Personal information
- Born: January 14, 1938 (age 88) Split, Croatia

Chess career
- Country: Croatia
- Title: Grandmaster (1975)
- FIDE rating: 2445 (July 2026)
- Peak rating: 2490 (May 1974)
- Peak ranking: No. 92 (January 1975)

= Dražen Marović =

Croatian chess grandmaster (born 1938)

Dražen Marović (born January 14, 1938, in Split) is a Croatian chess grandmaster who was active in former Yugoslavia, later a trainer, journalist, writer and broadcaster.

== Biography ==

Marović started learning chess at the relatively late age of sixteen. Despite this, he made remarkable progress in the game, finishing second in the Yugoslav Junior Championship only two years later.
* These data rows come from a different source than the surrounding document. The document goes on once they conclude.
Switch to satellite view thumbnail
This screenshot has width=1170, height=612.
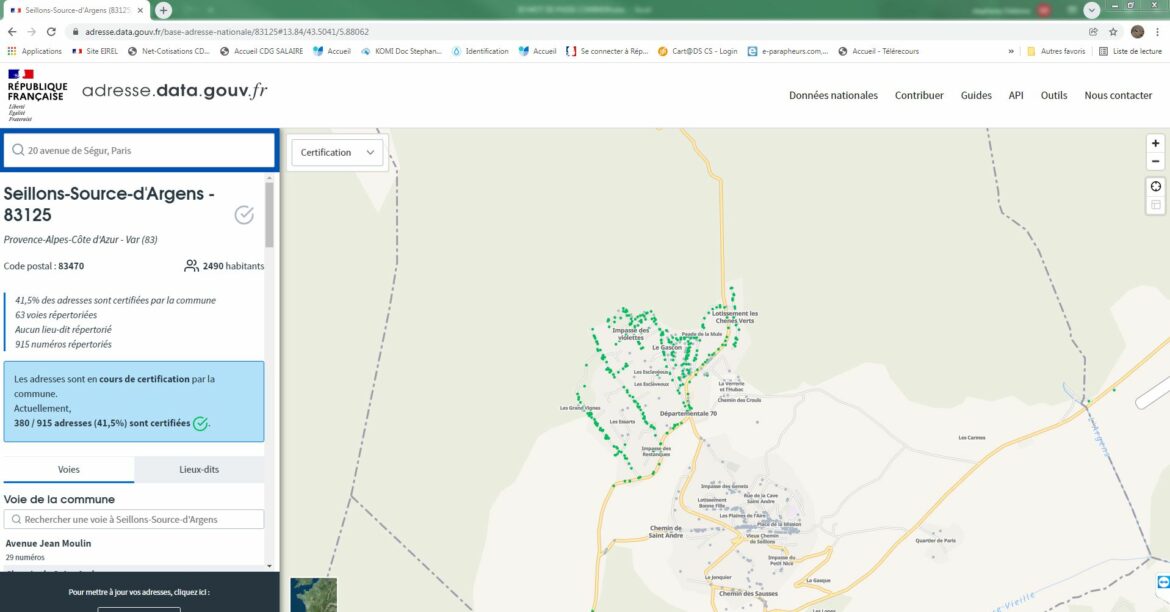pyautogui.click(x=313, y=594)
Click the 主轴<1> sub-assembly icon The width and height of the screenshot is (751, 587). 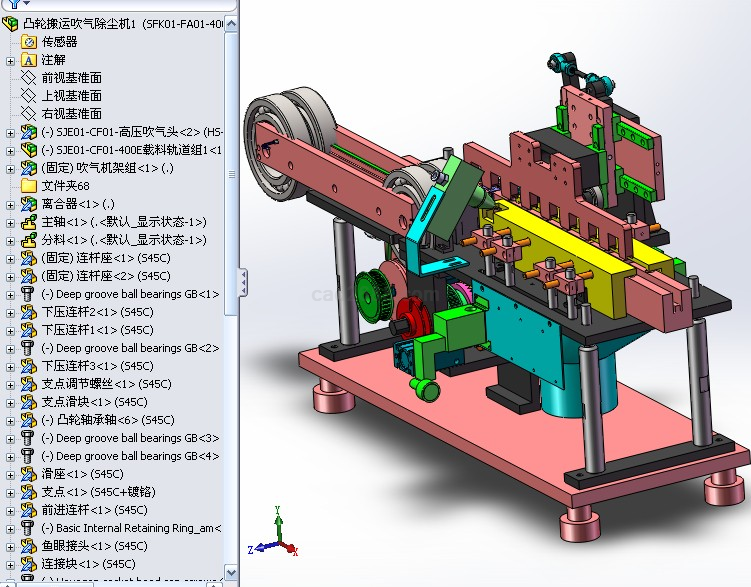tap(28, 221)
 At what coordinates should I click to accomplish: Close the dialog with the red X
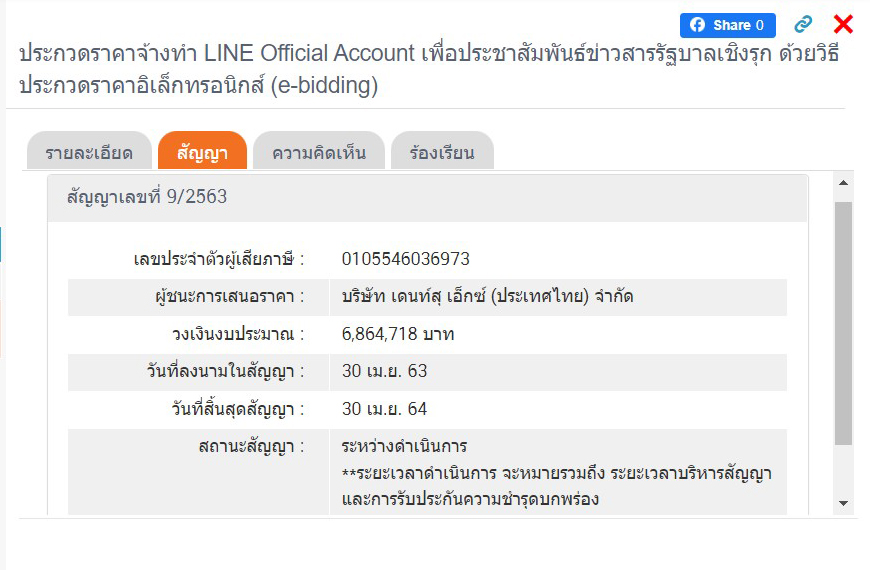843,25
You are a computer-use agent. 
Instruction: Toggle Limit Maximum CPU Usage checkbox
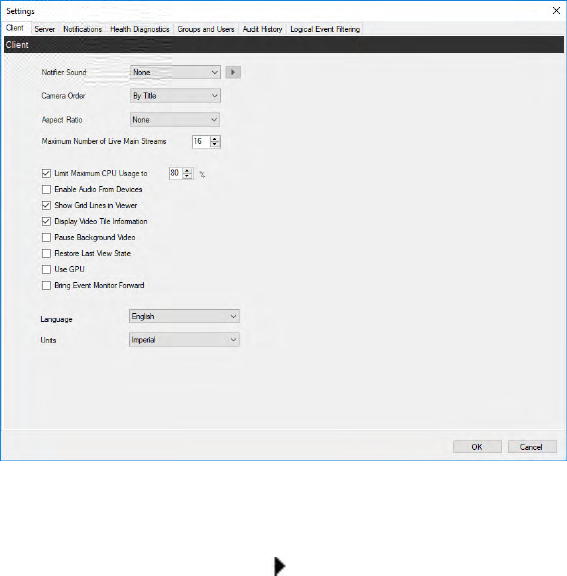46,173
In pursuit of a profession, he obtained a degree in Literature which, when coupled with his gift for languages, provided him with a lifetime career teaching Italian, Spanish and English.
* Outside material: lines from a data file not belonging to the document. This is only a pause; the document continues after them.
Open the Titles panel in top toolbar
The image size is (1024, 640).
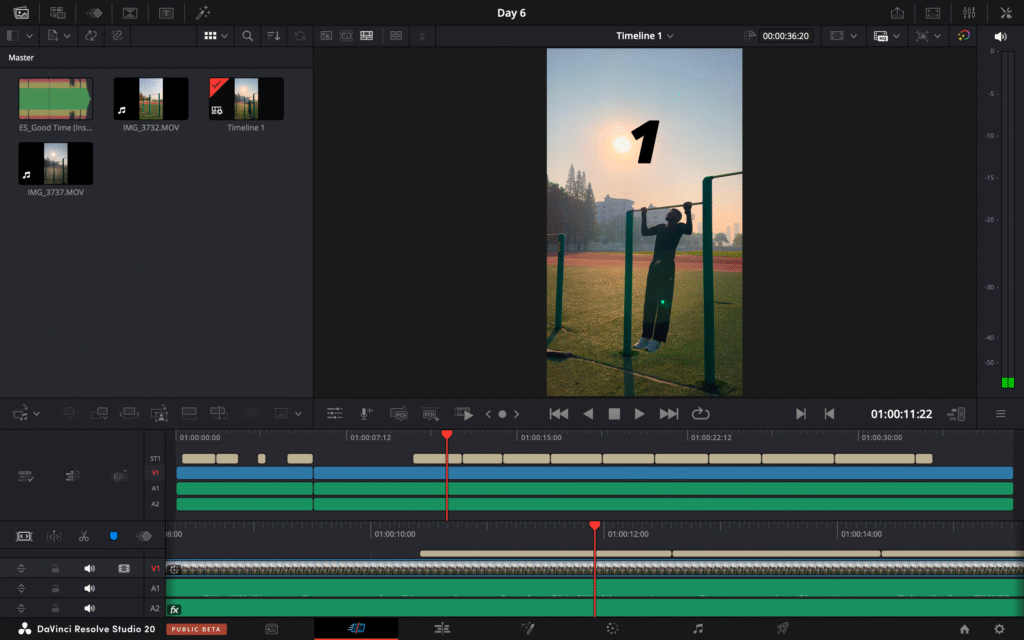click(166, 13)
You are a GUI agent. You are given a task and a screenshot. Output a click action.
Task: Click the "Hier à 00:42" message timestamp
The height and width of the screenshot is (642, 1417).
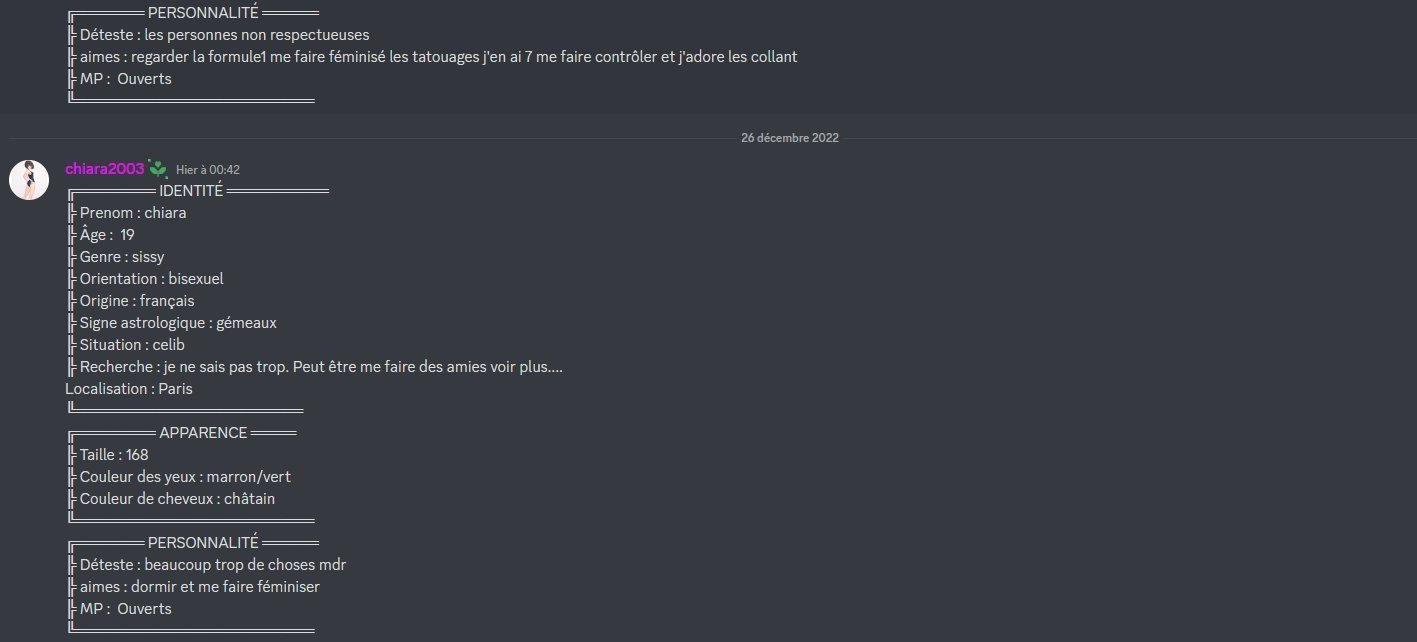tap(208, 170)
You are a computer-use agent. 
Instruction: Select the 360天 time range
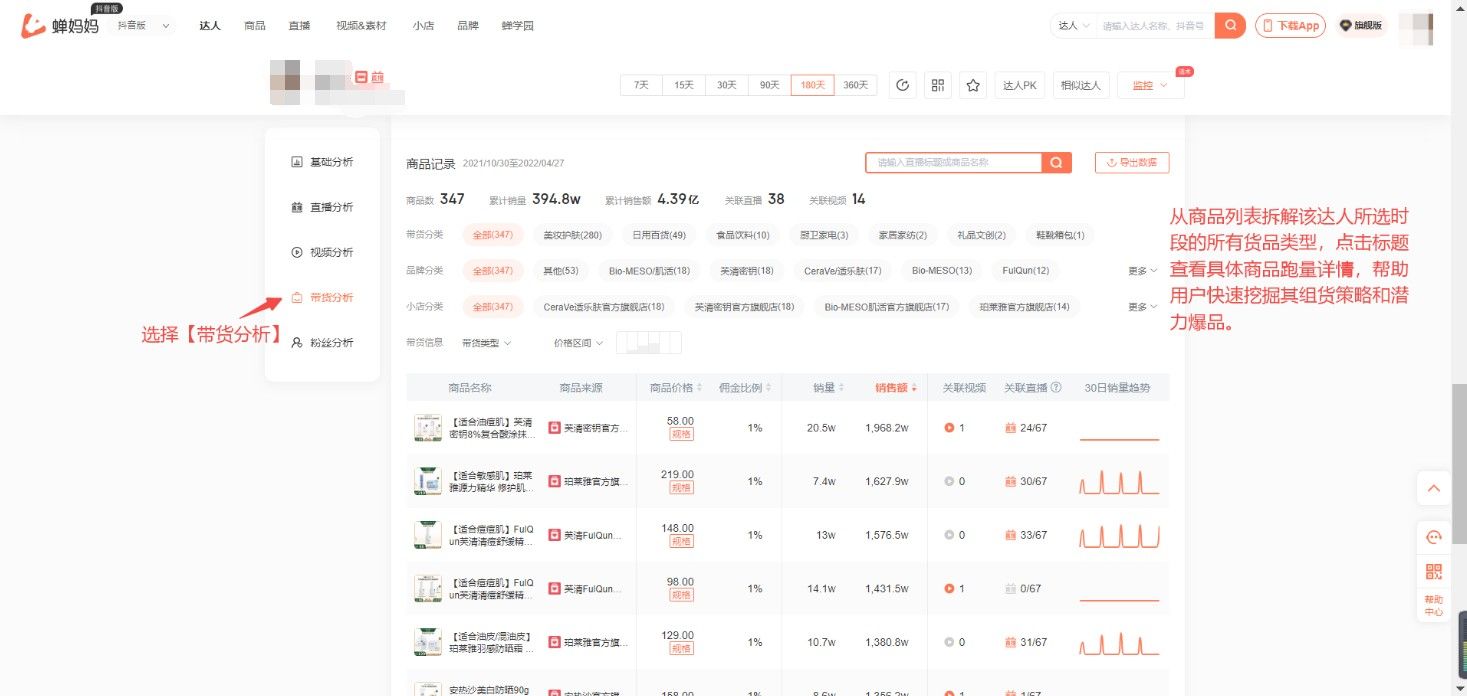[x=854, y=85]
Marović's international tournament results showed a steadily progressing talent for chess, with strong results during his participation in tournaments in Zagreb in 1964 (2nd= with Bruno Parma after László Szabó), Málaga in 1968 (1st= with Borislav Ivkov), Zagreb in 1971 (1st), Zagreb in 1972 (2nd= with Mato Damjanovic and Vlastimil Hort after Leonid Stein), Virovitica in 1978 (1st) and Sainte-Maxime in 1982 (1st).

Equally impressive was his fourth-place finish in a strong field competing at Skopje in 1970, where he outscored, among others, Yugoslavia's then number one Svetozar Gligorić and Yuri Balashov.
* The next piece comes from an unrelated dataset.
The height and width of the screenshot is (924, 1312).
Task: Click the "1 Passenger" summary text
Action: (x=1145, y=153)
With these international successes came the award of International Master and International Grandmaster titles in 1965 and 1975 respectively.

Marović first represented Yugoslavia in team competition at the European Team Chess Championship of 1961 at Oberhausen, an effort that contributed to a silver team medal. Further selection for the Hamburg 1965 event brought about the same outcome, while he also notched up an impressive 70% individual score. In between times he was a member of Yugoslavia's team at the World Student Team Championships in 1962, 1963 and 1964, his participation helping to secure team silver medals on two more occasions.

He became inactive as a chess player in the early 1990s, choosing to devote much more of his time to training, journalism and authoring chess books. He has coached individuals and national teams, including his own nation (Croatia).

Among Marović's students who have made notable achievements are Bojan Kurajica, the 1965 World Junior Chess Champion and Mohammed Al-Modiahki, the first Grandmaster from an Arab country.

Marović has provided expert commentary on televised chess events, and was for a time the editor of a prominent chess magazine in his home country, Sahovski Glasnik.

Book writing may however be the area in which Marović has really excelled. During the 1970s, 80s and 90s he followed the boom in chess opening theory, authoring popular texts on mainstream openings, such as the King's Indian Defence and the Queen's Gambit. He also penned some chess opening repertoire books, including Opening Repertoire for Black (co-authored with Bruno Parma) and An Active Repertoire For Black (Batsford, 1991).

Since 2000, he has been writing for Gambit Publications, and his work has focused more on his experiences as a player and trainer, discussing elements of strategy and dynamics in chess. His books have been well received by chess players and reviewers alike.

Outside of chess, Marović has listed football, cinema and reading among his favorite interests and hobbies.

== Recent bibliography ==

- Understanding Pawn Play in Chess (Gambit, 2000)
- Dynamic Pawn Play in Chess (Gambit, 2001)
- Secrets of Positional Chess (Gambit, 2003)
- Secrets of Chess Transformations (Gambit, 2004)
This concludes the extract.